# [What is expected]
An exact reproduction of all the entries is what the answer must contain.

# [Task data]

-- -- --

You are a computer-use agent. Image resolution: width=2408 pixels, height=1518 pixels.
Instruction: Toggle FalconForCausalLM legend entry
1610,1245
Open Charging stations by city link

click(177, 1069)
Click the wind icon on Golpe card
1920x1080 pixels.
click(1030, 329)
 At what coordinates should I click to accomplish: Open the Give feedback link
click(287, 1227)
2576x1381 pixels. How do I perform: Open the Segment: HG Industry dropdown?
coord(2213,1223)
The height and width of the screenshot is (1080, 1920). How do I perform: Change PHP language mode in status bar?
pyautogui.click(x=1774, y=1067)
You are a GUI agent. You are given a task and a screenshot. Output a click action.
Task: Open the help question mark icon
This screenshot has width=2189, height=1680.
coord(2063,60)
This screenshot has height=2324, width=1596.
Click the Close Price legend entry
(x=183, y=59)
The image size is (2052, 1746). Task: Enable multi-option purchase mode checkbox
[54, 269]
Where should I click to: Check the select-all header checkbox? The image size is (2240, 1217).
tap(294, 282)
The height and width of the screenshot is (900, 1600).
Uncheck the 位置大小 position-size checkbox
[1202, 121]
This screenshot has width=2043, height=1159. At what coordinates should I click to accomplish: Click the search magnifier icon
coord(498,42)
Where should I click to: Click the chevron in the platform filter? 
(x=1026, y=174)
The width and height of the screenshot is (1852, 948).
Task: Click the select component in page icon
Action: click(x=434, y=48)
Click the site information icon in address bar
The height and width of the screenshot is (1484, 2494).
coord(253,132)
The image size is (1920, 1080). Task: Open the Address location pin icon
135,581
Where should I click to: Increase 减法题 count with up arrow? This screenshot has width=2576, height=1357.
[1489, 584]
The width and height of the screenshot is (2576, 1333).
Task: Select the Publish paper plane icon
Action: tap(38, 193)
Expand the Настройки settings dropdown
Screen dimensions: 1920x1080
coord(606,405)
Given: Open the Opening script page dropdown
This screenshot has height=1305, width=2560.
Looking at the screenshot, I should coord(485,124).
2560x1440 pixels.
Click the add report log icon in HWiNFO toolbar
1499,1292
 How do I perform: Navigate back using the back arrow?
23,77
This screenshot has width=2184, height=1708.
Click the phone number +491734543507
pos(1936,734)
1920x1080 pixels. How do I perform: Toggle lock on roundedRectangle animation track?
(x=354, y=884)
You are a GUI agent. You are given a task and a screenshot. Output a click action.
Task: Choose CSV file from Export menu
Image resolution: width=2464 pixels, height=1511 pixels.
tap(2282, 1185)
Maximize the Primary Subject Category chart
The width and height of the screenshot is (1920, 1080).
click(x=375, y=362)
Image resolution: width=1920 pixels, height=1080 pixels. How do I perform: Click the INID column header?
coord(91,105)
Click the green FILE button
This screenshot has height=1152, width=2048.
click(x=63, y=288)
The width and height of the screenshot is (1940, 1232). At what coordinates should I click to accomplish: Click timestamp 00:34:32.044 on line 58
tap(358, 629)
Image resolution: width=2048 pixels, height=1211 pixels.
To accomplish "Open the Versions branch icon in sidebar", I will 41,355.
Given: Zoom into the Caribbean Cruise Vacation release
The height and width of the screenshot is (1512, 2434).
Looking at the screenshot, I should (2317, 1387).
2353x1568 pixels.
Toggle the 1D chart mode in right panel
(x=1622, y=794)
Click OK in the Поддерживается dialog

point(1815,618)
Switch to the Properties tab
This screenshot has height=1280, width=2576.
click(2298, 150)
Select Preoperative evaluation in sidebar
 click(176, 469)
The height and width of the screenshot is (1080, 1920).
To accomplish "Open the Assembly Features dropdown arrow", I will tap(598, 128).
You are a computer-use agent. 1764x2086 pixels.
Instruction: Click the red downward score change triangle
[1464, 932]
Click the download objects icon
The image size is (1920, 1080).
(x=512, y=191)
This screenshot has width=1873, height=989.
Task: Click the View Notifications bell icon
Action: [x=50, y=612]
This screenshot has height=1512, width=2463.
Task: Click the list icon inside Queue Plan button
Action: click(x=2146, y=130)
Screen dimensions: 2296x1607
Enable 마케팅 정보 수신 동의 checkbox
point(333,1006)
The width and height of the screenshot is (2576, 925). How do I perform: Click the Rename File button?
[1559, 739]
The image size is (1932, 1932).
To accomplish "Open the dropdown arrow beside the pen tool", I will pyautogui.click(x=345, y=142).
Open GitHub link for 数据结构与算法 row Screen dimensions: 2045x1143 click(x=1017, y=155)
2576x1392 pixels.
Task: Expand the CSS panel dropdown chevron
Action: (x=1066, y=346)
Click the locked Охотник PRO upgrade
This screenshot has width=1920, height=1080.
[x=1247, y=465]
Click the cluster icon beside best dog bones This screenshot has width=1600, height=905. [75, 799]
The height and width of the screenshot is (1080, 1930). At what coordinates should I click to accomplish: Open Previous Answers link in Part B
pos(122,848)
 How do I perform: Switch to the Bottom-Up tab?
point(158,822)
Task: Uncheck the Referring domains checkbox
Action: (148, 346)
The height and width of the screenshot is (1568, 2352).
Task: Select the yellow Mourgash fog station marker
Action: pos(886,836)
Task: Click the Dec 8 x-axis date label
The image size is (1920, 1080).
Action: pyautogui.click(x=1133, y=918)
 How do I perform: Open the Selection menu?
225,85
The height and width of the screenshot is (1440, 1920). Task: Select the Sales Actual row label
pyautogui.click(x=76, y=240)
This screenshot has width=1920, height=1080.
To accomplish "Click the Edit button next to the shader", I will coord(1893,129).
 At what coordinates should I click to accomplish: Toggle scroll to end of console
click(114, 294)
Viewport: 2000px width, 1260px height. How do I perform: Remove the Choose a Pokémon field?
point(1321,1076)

-- -- --

# [Exercise answer]
You are a computer-use agent. Image resolution: width=2408 pixels, height=1518 pixels.
Instruction: Toggle FalconForCausalLM legend entry
1610,1245
Open Charging stations by city link

click(177, 1069)
Click the wind icon on Golpe card
1920x1080 pixels.
click(1030, 329)
 At what coordinates should I click to accomplish: Open the Give feedback link
click(287, 1227)
2576x1381 pixels. How do I perform: Open the Segment: HG Industry dropdown?
coord(2213,1223)
The height and width of the screenshot is (1080, 1920). How do I perform: Change PHP language mode in status bar?
pyautogui.click(x=1774, y=1067)
You are a GUI agent. You are given a task and a screenshot. Output a click action.
Task: Open the help question mark icon
This screenshot has width=2189, height=1680.
coord(2063,60)
This screenshot has height=2324, width=1596.
Click the Close Price legend entry
(x=183, y=59)
The image size is (2052, 1746). Task: Enable multi-option purchase mode checkbox
[54, 269]
Where should I click to: Check the select-all header checkbox? The image size is (2240, 1217).
tap(294, 282)
The height and width of the screenshot is (900, 1600).
Uncheck the 位置大小 position-size checkbox
[1202, 121]
This screenshot has width=2043, height=1159. At what coordinates should I click to accomplish: Click the search magnifier icon
coord(498,42)
Where should I click to: Click the chevron in the platform filter? 
(x=1026, y=174)
The width and height of the screenshot is (1852, 948).
Task: Click the select component in page icon
Action: click(x=434, y=48)
Click the site information icon in address bar
The height and width of the screenshot is (1484, 2494).
coord(253,132)
The image size is (1920, 1080). Task: Open the Address location pin icon
135,581
Where should I click to: Increase 减法题 count with up arrow? This screenshot has width=2576, height=1357.
[1489, 584]
The width and height of the screenshot is (2576, 1333).
Task: Select the Publish paper plane icon
Action: tap(38, 193)
Expand the Настройки settings dropdown
Screen dimensions: 1920x1080
coord(606,405)
Given: Open the Opening script page dropdown
This screenshot has height=1305, width=2560.
Looking at the screenshot, I should coord(485,124).
2560x1440 pixels.
Click the add report log icon in HWiNFO toolbar
1499,1292
 How do I perform: Navigate back using the back arrow?
23,77
This screenshot has width=2184, height=1708.
Click the phone number +491734543507
pos(1936,734)
1920x1080 pixels. How do I perform: Toggle lock on roundedRectangle animation track?
(x=354, y=884)
You are a GUI agent. You are given a task and a screenshot. Output a click action.
Task: Choose CSV file from Export menu
Image resolution: width=2464 pixels, height=1511 pixels.
tap(2282, 1185)
Maximize the Primary Subject Category chart
The width and height of the screenshot is (1920, 1080).
click(x=375, y=362)
Image resolution: width=1920 pixels, height=1080 pixels. How do I perform: Click the INID column header?
coord(91,105)
Click the green FILE button
This screenshot has height=1152, width=2048.
click(x=63, y=288)
The width and height of the screenshot is (1940, 1232). At what coordinates should I click to accomplish: Click timestamp 00:34:32.044 on line 58
tap(358, 629)
Image resolution: width=2048 pixels, height=1211 pixels.
To accomplish "Open the Versions branch icon in sidebar", I will 41,355.
Given: Zoom into the Caribbean Cruise Vacation release
The height and width of the screenshot is (1512, 2434).
Looking at the screenshot, I should (2317, 1387).
2353x1568 pixels.
Toggle the 1D chart mode in right panel
(x=1622, y=794)
Click OK in the Поддерживается dialog

point(1815,618)
Switch to the Properties tab
This screenshot has height=1280, width=2576.
click(2298, 150)
Select Preoperative evaluation in sidebar
 click(176, 469)
The height and width of the screenshot is (1080, 1920).
To accomplish "Open the Assembly Features dropdown arrow", I will tap(598, 128).
You are a computer-use agent. 1764x2086 pixels.
Instruction: Click the red downward score change triangle
[1464, 932]
Click the download objects icon
The image size is (1920, 1080).
(x=512, y=191)
This screenshot has width=1873, height=989.
Task: Click the View Notifications bell icon
Action: [x=50, y=612]
This screenshot has height=1512, width=2463.
Task: Click the list icon inside Queue Plan button
Action: click(x=2146, y=130)
Screen dimensions: 2296x1607
Enable 마케팅 정보 수신 동의 checkbox
point(333,1006)
The width and height of the screenshot is (2576, 925). How do I perform: Click the Rename File button?
[1559, 739]
The image size is (1932, 1932).
To accomplish "Open the dropdown arrow beside the pen tool", I will pyautogui.click(x=345, y=142).
Open GitHub link for 数据结构与算法 row Screen dimensions: 2045x1143 click(x=1017, y=155)
2576x1392 pixels.
Task: Expand the CSS panel dropdown chevron
Action: (x=1066, y=346)
Click the locked Охотник PRO upgrade
This screenshot has width=1920, height=1080.
[x=1247, y=465]
Click the cluster icon beside best dog bones This screenshot has width=1600, height=905. [75, 799]
The height and width of the screenshot is (1080, 1930). At what coordinates should I click to accomplish: Open Previous Answers link in Part B
pos(122,848)
 How do I perform: Switch to the Bottom-Up tab?
point(158,822)
Task: Uncheck the Referring domains checkbox
Action: (148, 346)
The height and width of the screenshot is (1568, 2352).
Task: Select the yellow Mourgash fog station marker
Action: pos(886,836)
Task: Click the Dec 8 x-axis date label
The image size is (1920, 1080).
Action: pyautogui.click(x=1133, y=918)
 How do I perform: Open the Selection menu?
225,85
The height and width of the screenshot is (1440, 1920). Task: Select the Sales Actual row label
pyautogui.click(x=76, y=240)
This screenshot has width=1920, height=1080.
To accomplish "Click the Edit button next to the shader", I will coord(1893,129).
 At what coordinates should I click to accomplish: Toggle scroll to end of console
click(114, 294)
Viewport: 2000px width, 1260px height. How do I perform: Remove the Choose a Pokémon field?
point(1321,1076)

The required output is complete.